Quantas linhas dos registros abaixo contêm a palavra "screenshot", diferenciando maiúsculas de minúsculas? Responda apenas com o número.

___ LISTAGEM ___

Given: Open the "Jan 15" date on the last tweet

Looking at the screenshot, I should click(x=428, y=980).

___
___ LISTAGEM ___

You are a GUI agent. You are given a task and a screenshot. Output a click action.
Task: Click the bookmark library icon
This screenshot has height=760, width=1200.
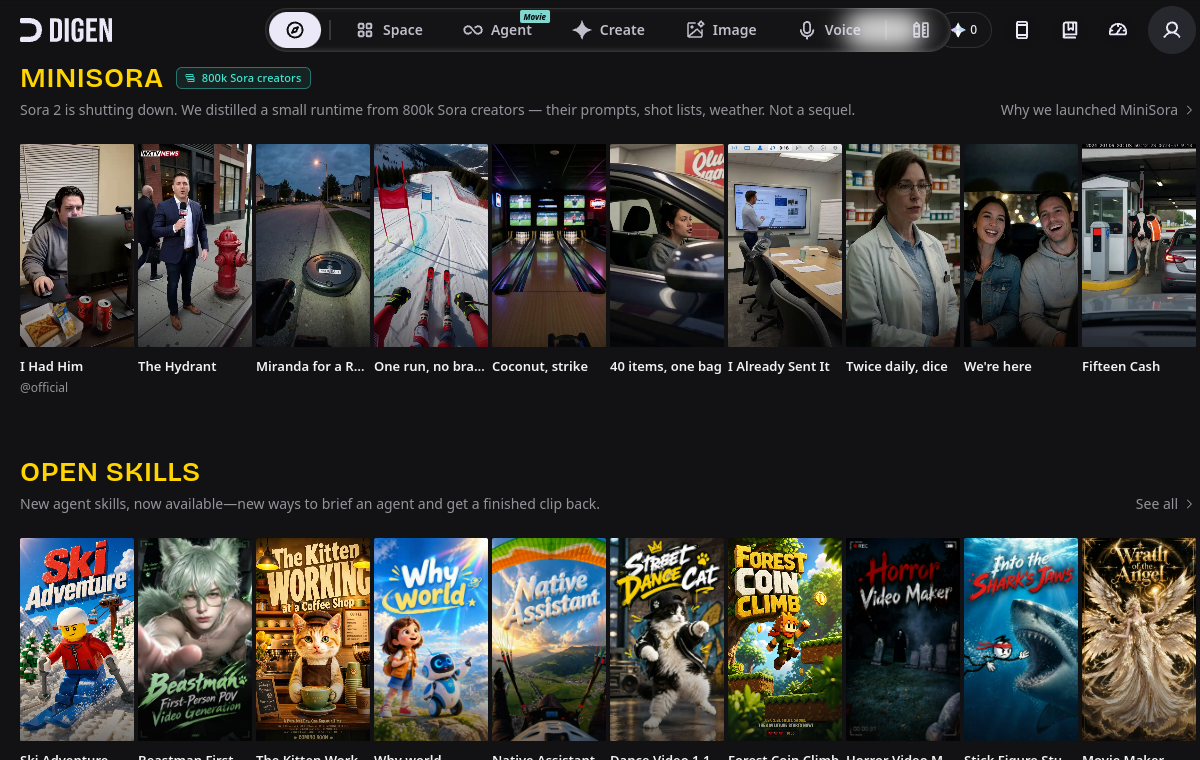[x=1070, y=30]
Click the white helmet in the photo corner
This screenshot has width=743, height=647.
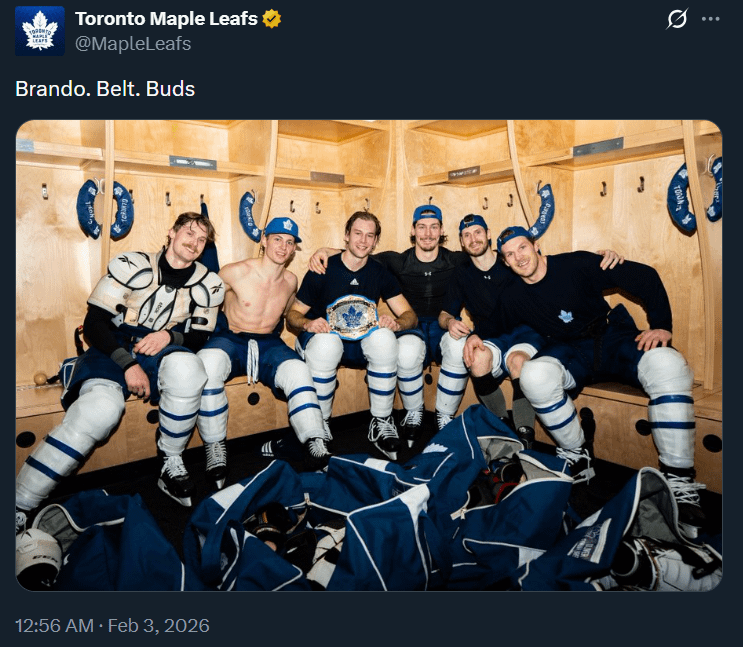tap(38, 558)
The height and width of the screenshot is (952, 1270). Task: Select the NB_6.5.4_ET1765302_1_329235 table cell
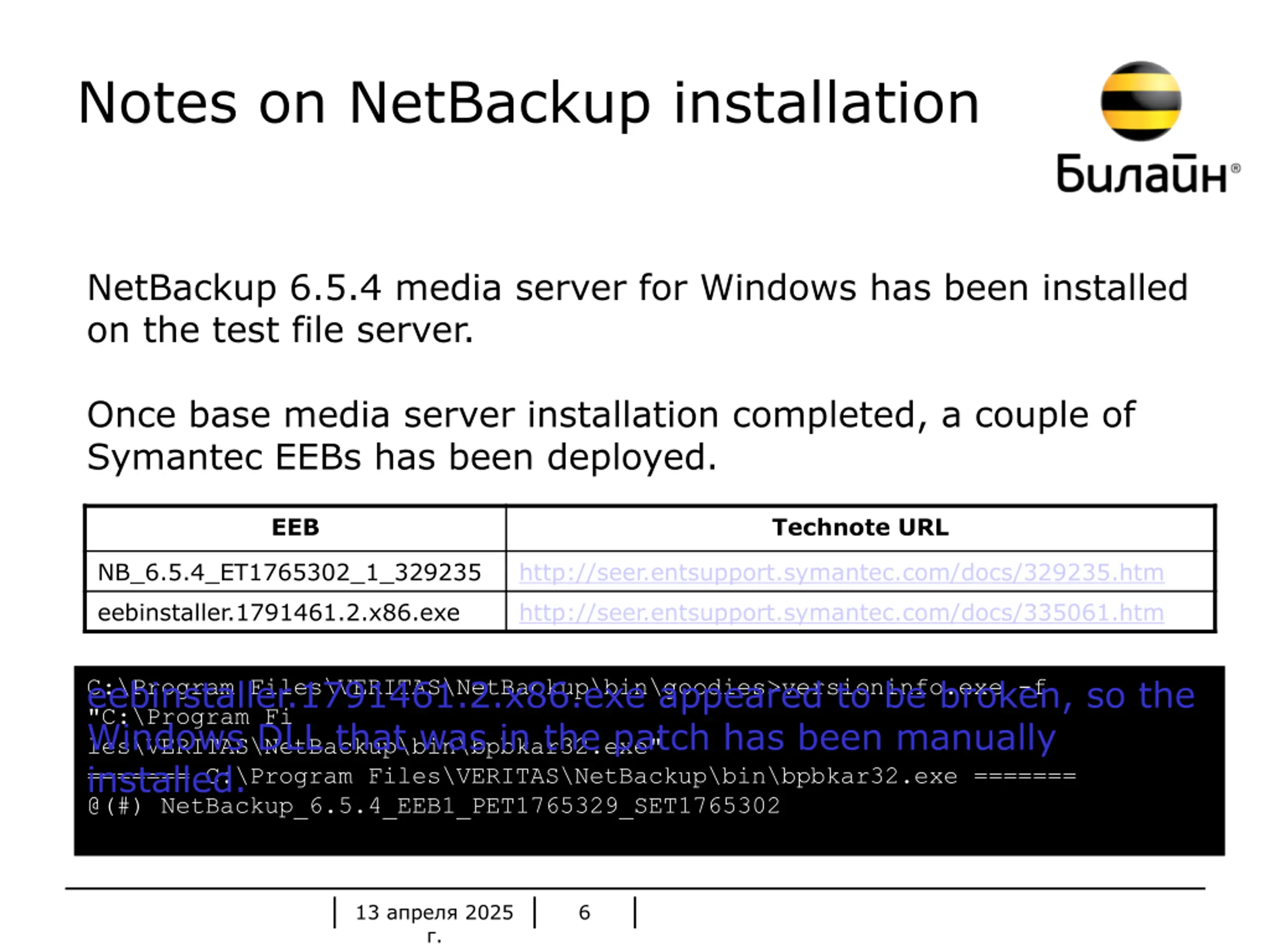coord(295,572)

___

[RESPOSTA COMPLETA] 5